**EXERCISE GOAL**. Only an exact copy of the lines from the one containing "Given: Select the 2022 x-axis label" through the last line of the material below belongs in the answer, with no pictures.

++++++++++++++++++++

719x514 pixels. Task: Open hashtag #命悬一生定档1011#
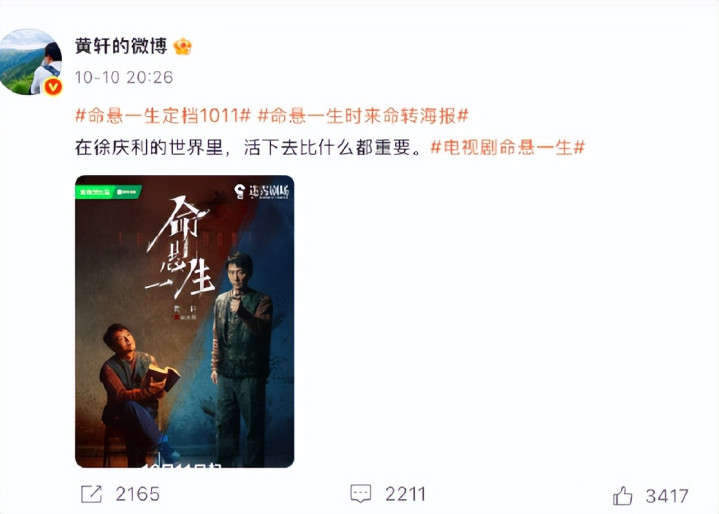pos(163,116)
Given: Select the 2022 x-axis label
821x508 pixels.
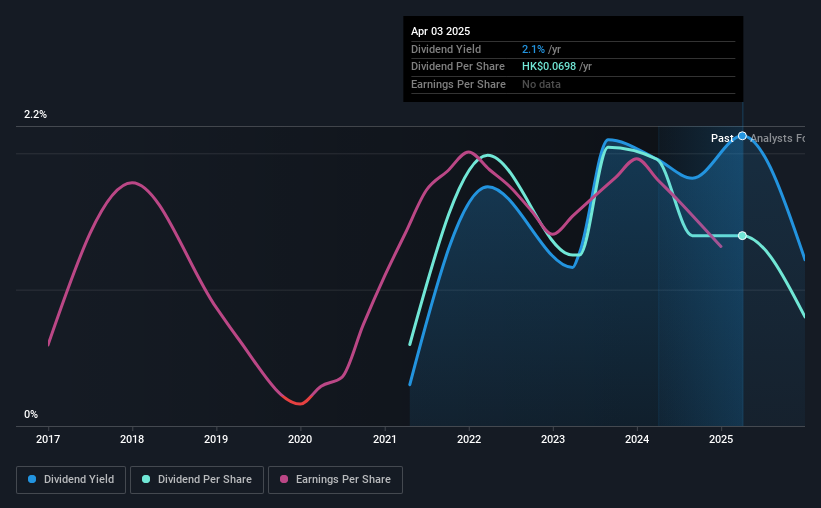Looking at the screenshot, I should 469,439.
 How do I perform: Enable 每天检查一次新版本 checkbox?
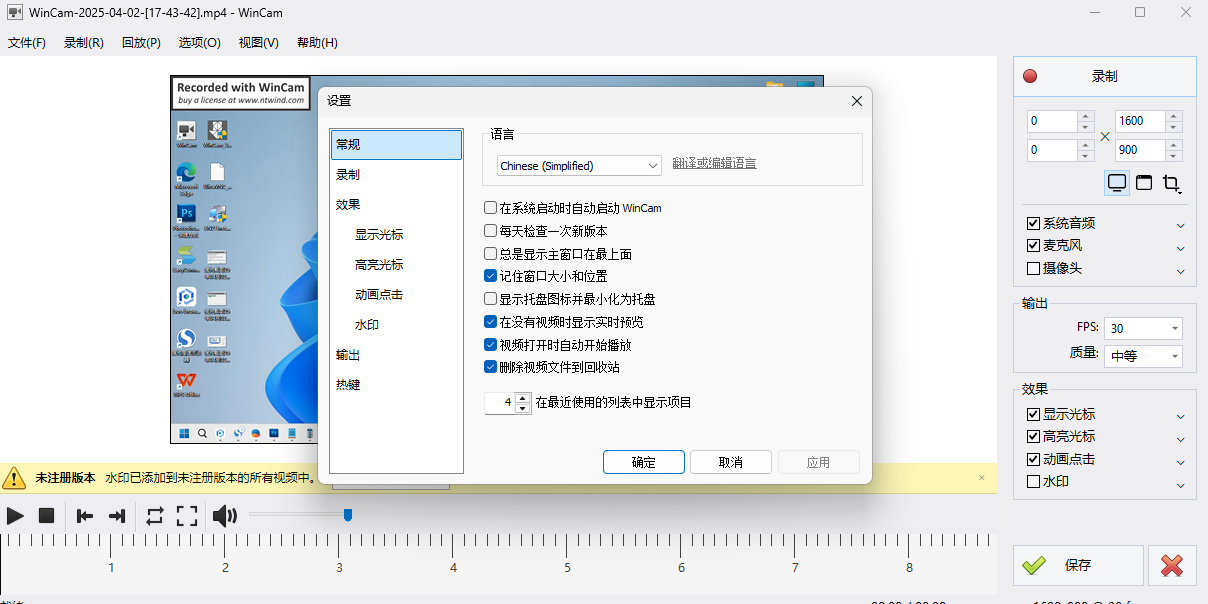pyautogui.click(x=491, y=231)
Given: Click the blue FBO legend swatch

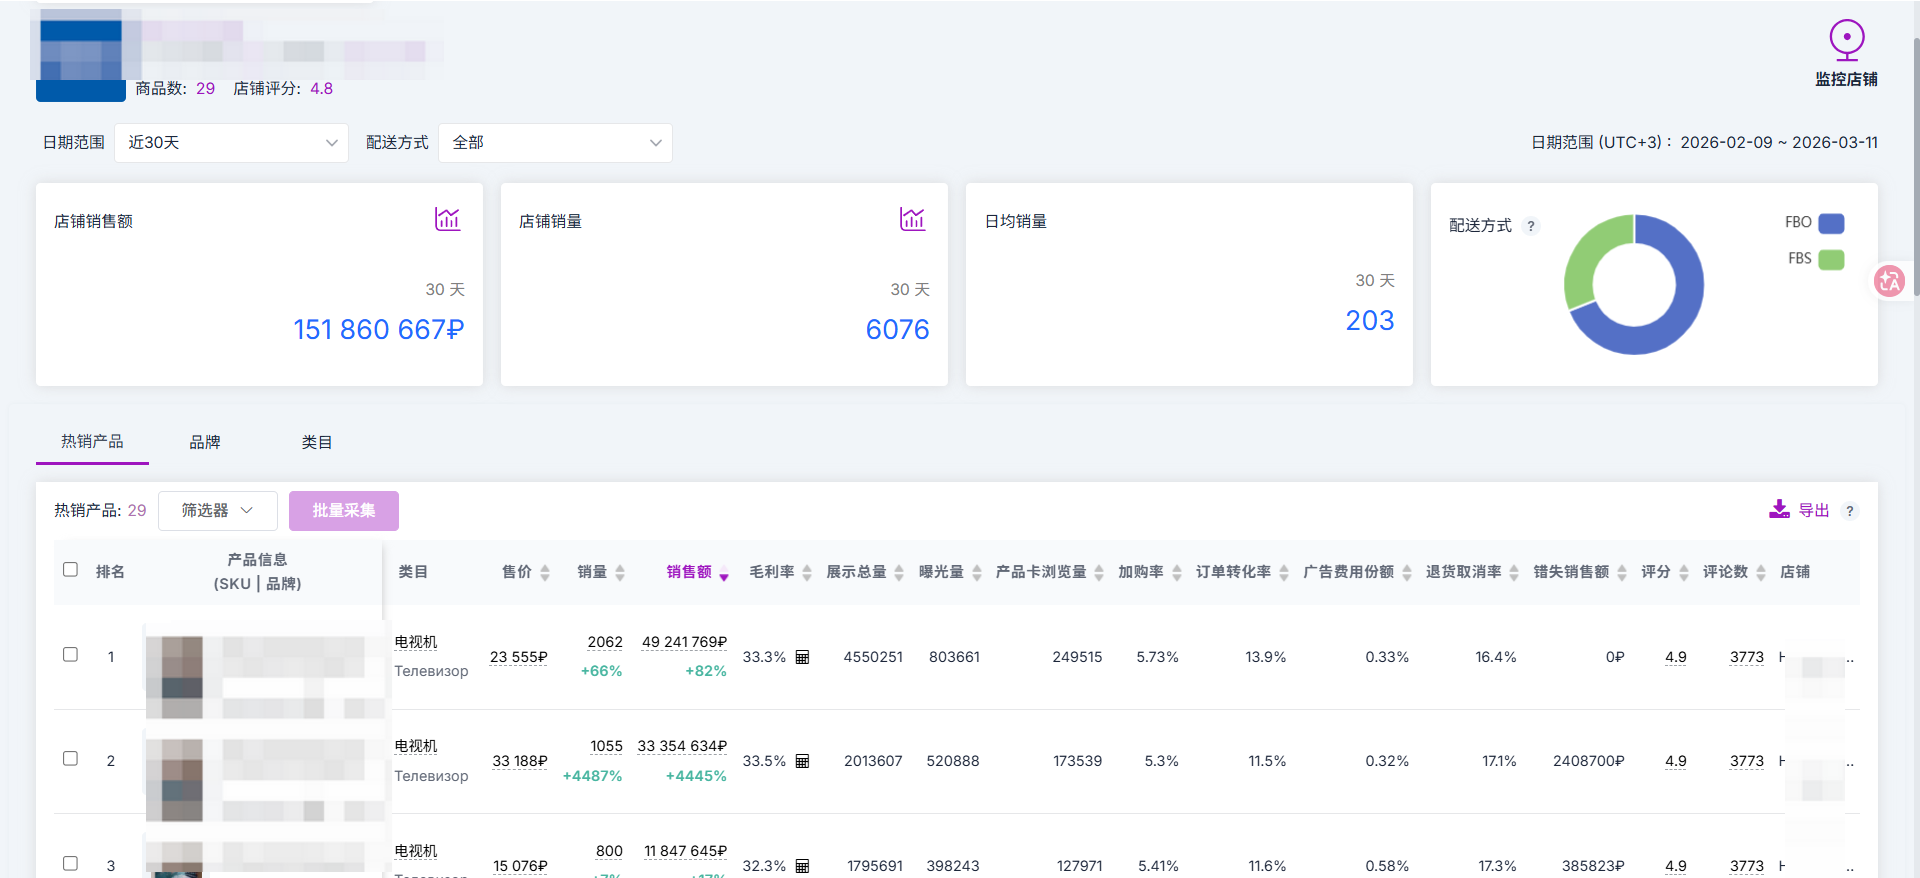Looking at the screenshot, I should tap(1831, 223).
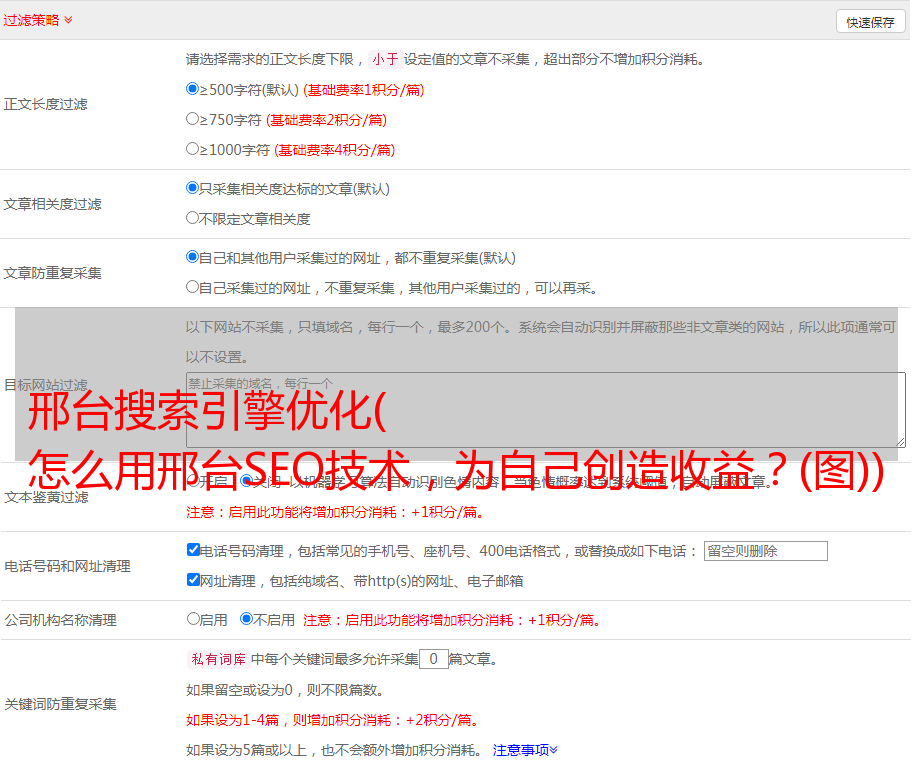This screenshot has width=912, height=768.
Task: Click the 禁止采集的域名 textarea
Action: click(x=545, y=409)
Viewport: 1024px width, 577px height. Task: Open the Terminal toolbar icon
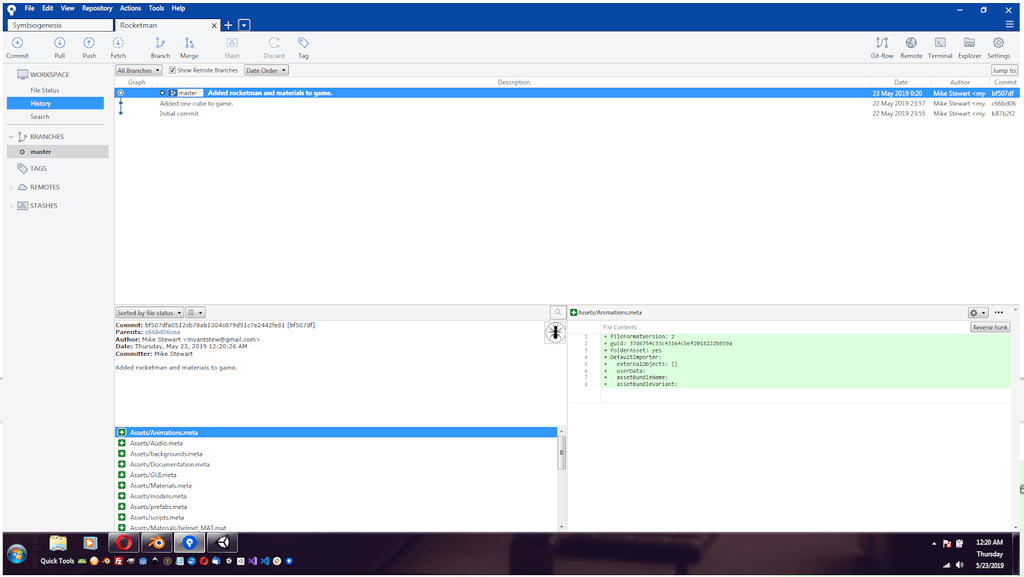939,46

++++++++++++++++++++

**ANSWER SECTION**.
Given: Select the 2022 x-axis label
821x508 pixels.
Looking at the screenshot, I should 469,439.
 How do I perform: Enable 每天检查一次新版本 checkbox?
pyautogui.click(x=491, y=231)
Given: Click the blue FBO legend swatch

Looking at the screenshot, I should tap(1831, 223).
This screenshot has width=912, height=768.
Task: Click the 禁止采集的域名 textarea
Action: click(x=545, y=409)
Viewport: 1024px width, 577px height. Task: Open the Terminal toolbar icon
939,46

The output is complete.